I am mad but north-northwest 

So, I bought a Hitchcock box set because I didn’t have four of the films in it on disc, (STAGE FRIGHT, THE WRONG MAN, DIAL M FOR MURDER, I CONFESS) and it was cheap. But now I have dupe copies of NORTH BY NORTHWEST and STRANGERS ON A TRAIN.

And, coincidentally, a nice fellow appeared here and offered me free stuff.

So, in the spirit of PASS IT FORWARD, I’m going to give away my duplicate DVDs as free prizes in an inane competition.

In NORTH BY NORTHWEST, Cary Grant plays Roger O Thornhill. That middle initial is about all I have in common with him. We are told that the “O” stands for “nothing”.

Question One: If the “O” didn’t stand for “nothing”, what would it stand for?

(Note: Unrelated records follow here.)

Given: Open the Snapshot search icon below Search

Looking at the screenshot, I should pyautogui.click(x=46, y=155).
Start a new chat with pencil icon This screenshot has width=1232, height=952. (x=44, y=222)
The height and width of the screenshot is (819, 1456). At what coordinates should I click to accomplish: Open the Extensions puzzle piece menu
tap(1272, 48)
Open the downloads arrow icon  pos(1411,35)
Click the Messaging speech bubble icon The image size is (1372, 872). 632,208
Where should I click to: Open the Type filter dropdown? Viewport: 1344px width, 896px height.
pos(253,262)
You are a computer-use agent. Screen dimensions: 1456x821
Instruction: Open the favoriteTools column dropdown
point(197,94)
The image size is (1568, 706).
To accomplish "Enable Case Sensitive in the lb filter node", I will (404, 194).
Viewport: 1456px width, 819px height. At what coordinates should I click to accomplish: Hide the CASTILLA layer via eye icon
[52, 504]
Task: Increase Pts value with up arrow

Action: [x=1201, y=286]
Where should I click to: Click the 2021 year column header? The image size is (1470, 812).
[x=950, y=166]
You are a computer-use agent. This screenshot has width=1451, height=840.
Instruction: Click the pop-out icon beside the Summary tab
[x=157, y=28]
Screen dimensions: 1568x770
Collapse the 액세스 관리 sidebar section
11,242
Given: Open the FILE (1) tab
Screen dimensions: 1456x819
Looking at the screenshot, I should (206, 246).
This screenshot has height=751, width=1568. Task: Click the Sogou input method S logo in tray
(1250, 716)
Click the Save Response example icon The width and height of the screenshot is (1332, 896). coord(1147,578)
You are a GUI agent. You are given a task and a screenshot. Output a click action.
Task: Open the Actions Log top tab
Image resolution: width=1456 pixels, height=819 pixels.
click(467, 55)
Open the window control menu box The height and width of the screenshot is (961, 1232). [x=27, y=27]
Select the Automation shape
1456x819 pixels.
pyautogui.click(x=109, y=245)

Question Two (suggested by Comrade K.): If you met a stranger on a train, what would you ask him? Say he came from Peoria, Illinois, what then? Suppose he had a magic pencil.

The Killer Wore Spats

Prizes go to answers that make me laugh, or at least smile audibly. It’s also good if you can incorporate some obscure film trivia.

I might send each disc to a different winner. If you already have the movies I might discuss some other prize. I might just sell them on eBay.

Basically, ANYTHING could happen. It’s not even a proper competition.

Young huns go for it

A group of huns celebrate their competition win. Note the plate-spinner on the left.

Oh, better have a deadline. Monday.

6 Responses to “Win Big Prize! Here now, this.”

  1. How’s about Roger Obama Thornhill?

    Brings him right up to date.

  2. That’s nice! And the “O” still stands for nothing.

  3. the “o” doesn’t stand for anything because it is actually a zero

    if i met a stranger from peoria, illinois on a train, i would probably ask him to use his magic pencil to draw a new set of tracks to divert the train from crashing into the downtown chicago railway station. then i would ask to borrow the pencil to dig out my liver, which i would send to roger thornhill. he could staple the liver to his meaningless “o” and this would give him an acceptable middle name

  4. Blake Buesnel Says:

    Roger Orville Thornhill. Like the Wright brother, who had an affinity for prop airplanes, but maybe not the kind that chase you through a field. Who knows? There may have been an undocumented incident involving a Wright brother and a haywire glider.

    If i met a stranger from Peoria, Illinois on a train, i would ask her (think of a sharp-witted, blond) to tell me a little bit about her hometown of Peoria. After a minute, I’d ask her about that dreadful fire that took the high school library. She’d agree at the unfortunate nature of the accident. I’d agree and add that it was especially unfortunate, because Peoria lost it’s greatest treasure in the most bizzare occurrence the town had seen in years: an imaginary library being swallowed up by a fictitious 3 alarm fire. Having been found out, I’d reassure her I was just being keen, as my job as an insurance investigator allows me to be, and her secret, whatever it is, is safe with me.

  5. Beautiful stuff! Keep it coming. The judges’ decision will be final.